Diese Illiquiden Assets versprechen auf Dauer höhere Renditen, auch als ETFs: Fünf bis zwölf Prozent p. a. sind realistisch. Bei gleichbleibender Sicherheit, allerdings erst nach einer Anlaufzeit von einigen Jahren. Klar: Bis ein Infrastrukturprojekt wie ein emissionsfreies Kraftwerk oder eine Immobilie realisiert ist, dauert es einige Zeit. Das hat noch einen weiteren Vorteil: Langfristig ist die Energiewende alternativlos. Die Ressourcen des Planeten sind endlich, unsere Abhängigkeit von importierten Rohstoffen groß – und der Klimawandel kommt die Wirtschaft auf Dauer teurer zu stehen als das Festhalten an fossilen Brennstoffen. Gleichzeitig werden Grüne Technologien immer günstiger.

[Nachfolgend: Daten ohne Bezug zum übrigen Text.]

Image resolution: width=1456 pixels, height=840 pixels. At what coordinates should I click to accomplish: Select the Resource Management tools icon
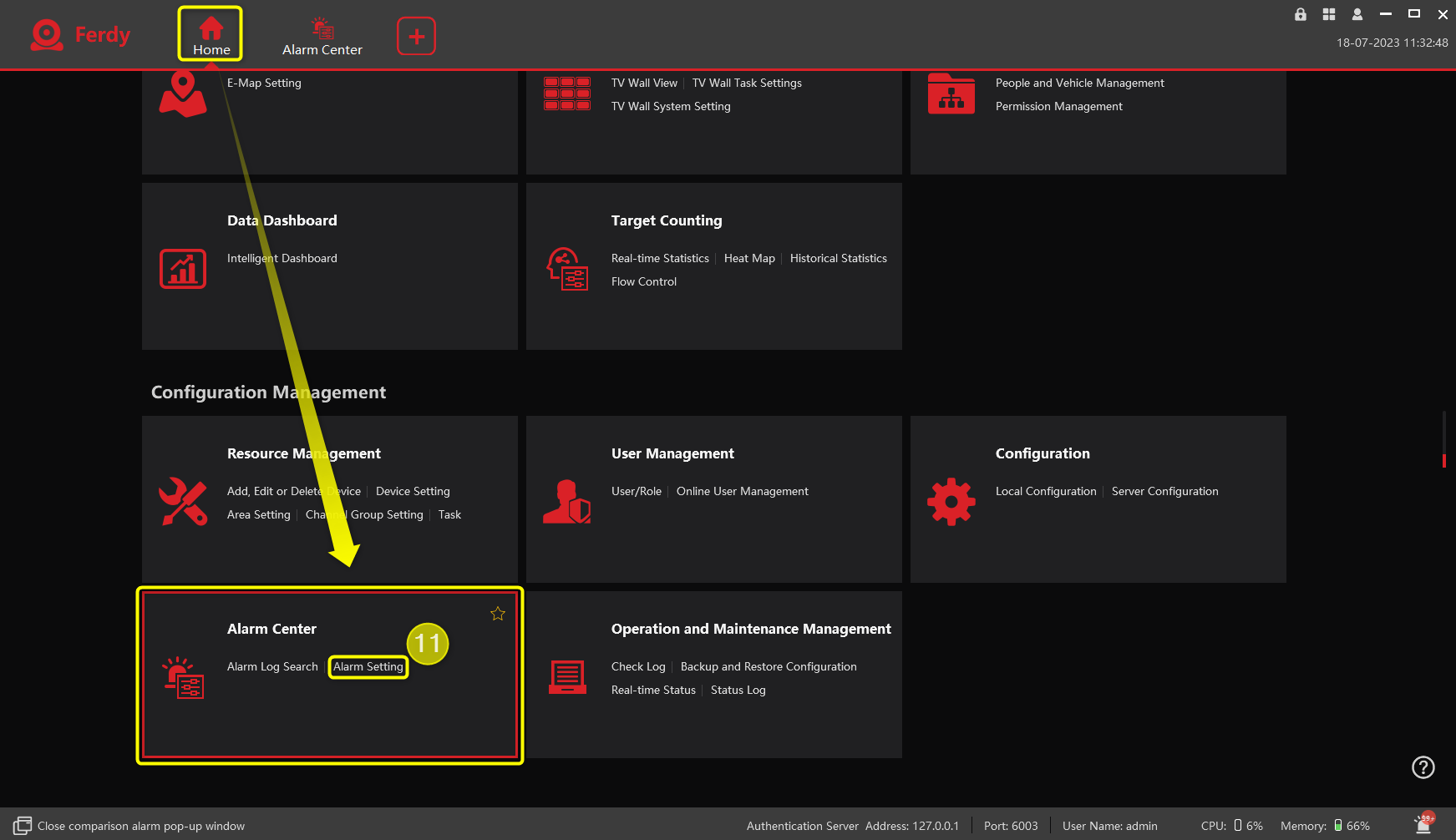(183, 502)
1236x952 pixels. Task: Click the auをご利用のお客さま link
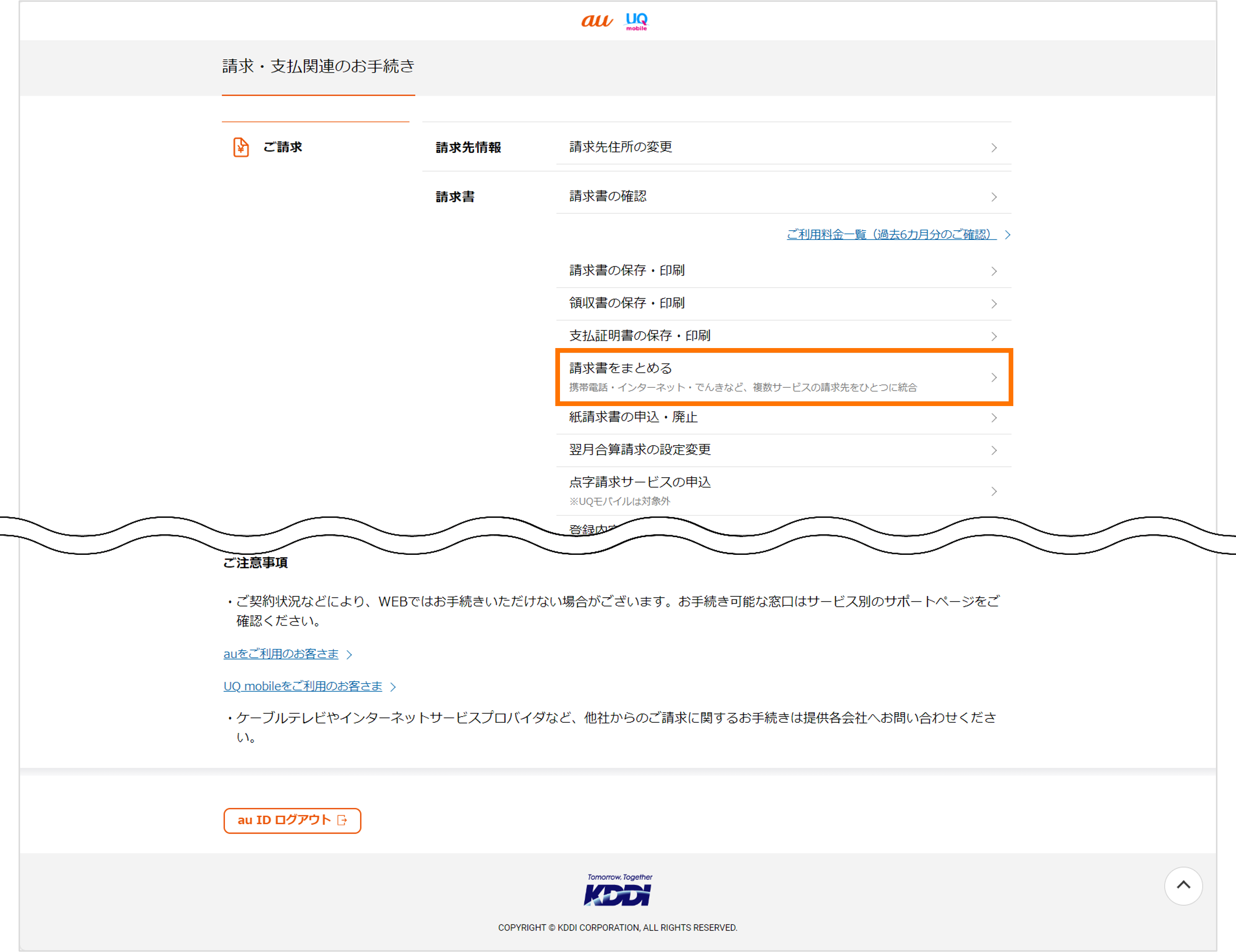[280, 654]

Schon heute kann die Beimischung Illiquider Anteile in ELTIFs die Rendite von Fonds von knapp 3 Prozent p. a. deutlich verbessern. Erhält die Wirtschaft, etwa durch wachsende Investitionen in ELTIFs, das Kapital, das sie für ihre Dekarbonisierung benötigt, kann sie diesen Prozess beschleunigen. Das wiederum führt schneller zu besseren Renditen. Als Retailprodukt sind ELTIFs zudem stark reguliert, sehr sicher und daher eine vielversprechende Alternative für Privatanleger – und Asset Manager.

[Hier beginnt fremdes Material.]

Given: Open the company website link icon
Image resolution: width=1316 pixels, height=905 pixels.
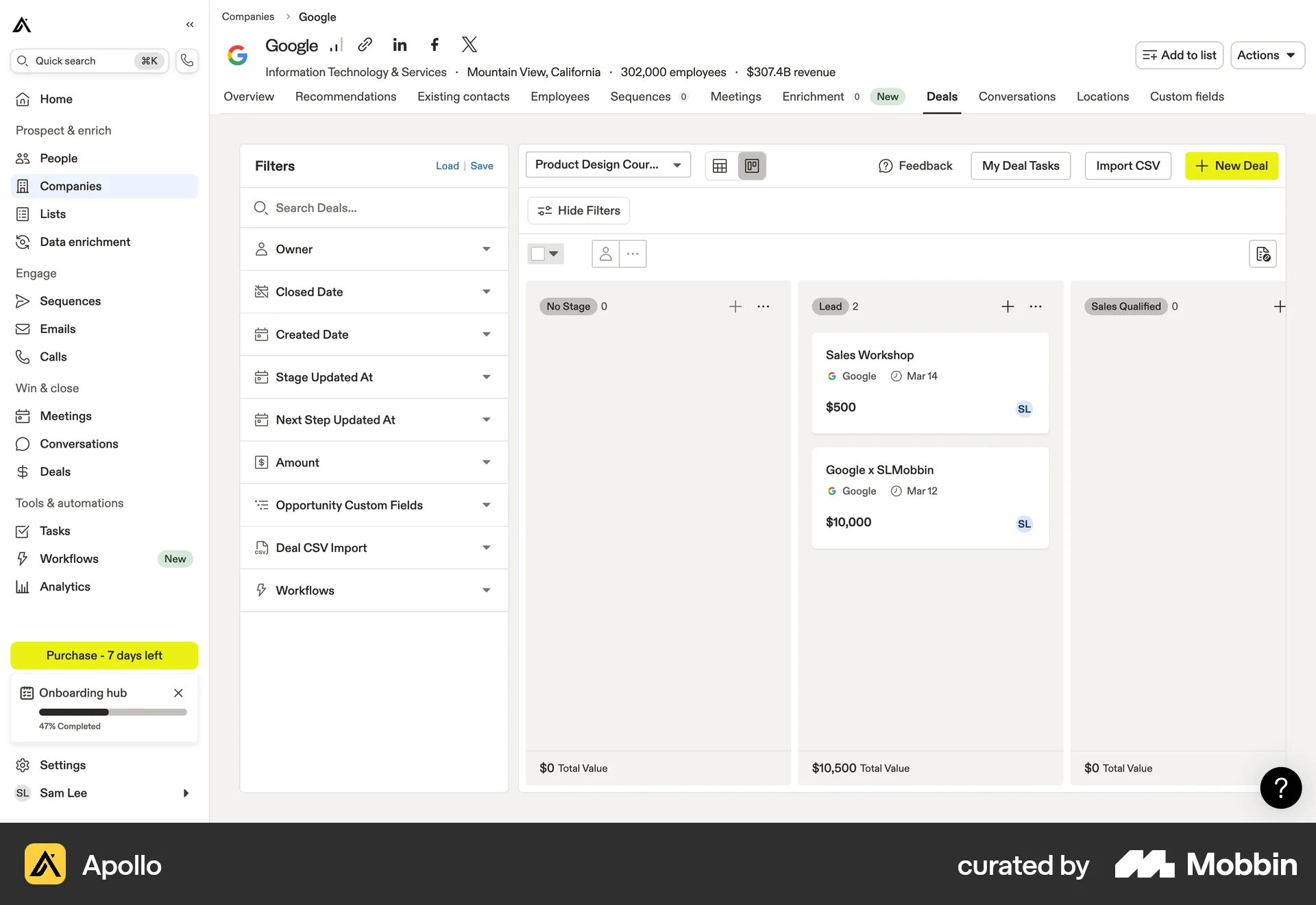Looking at the screenshot, I should pyautogui.click(x=365, y=44).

Expertise als Alleinstellungsmerkmal
Allerdings gibt es zwei Hürden, die einem Boom Illiquider Assets heute noch im Wege stehen. Einerseits sind Erfolgsfaktoren bei Infrastrukturprojekten anders als bei Aktienfonds viel komplexer: Liegen alle Behördengenehmigungen für den Windpark vor? Ist die notwendige Netzinfrastruktur vorhanden? Ist die geschätzte Bauzeit realistisch? Wie sieht es mit möglichen Klagen aus, etwa von Naturschutzverbänden? Und steht der Solarpark überhaupt an der richtigen Stelle? Andererseits müssen Asset Manager das Produkt ELTIF auch so gut verstehen, dass sie es Anlegern schmackhaft machen können. Ausschlaggebend für den Erfolg der neuen Anlageklasse wird die Expertise der Asset Manager sein.
Die klassischen Aktienfonds stehen möglicherweise vor einem Wendepunkt. Ihre stärkste Phase haben sie vermutlich überschritten. Fondsgesellschaften können ihr Portfolio modifizieren und auf individuell designte ETFs umsteigen. Anders als heute gängige ETFs verspricht diese Anlageklasse, den Vorbildindex zu übertreffen, was höhere Gebühren rechtfertigen würde. Wollen Fondsgesellschaften an ihrem bisherigen Geschäftsmodell festhalten, sollten sie Anleger mit Vertrauen, Transparenz, persönlichem Kontakt, Qualität und Sicherheit überzeugen. Das gelingt ihnen besonders in Zeiten globaler Krisen und wirtschaftlicher Unsicherheit durch Risikodiversifikation und aktives Management. Andererseits steht ihnen mit ELTIFs ein neues Produkt zur Verfügung, das sie in die Lage versetzt, durch besonderes Fachwissen wieder ein Alleinstellungsmerkmal gegenüber den boomenden ETFs zu entwickeln.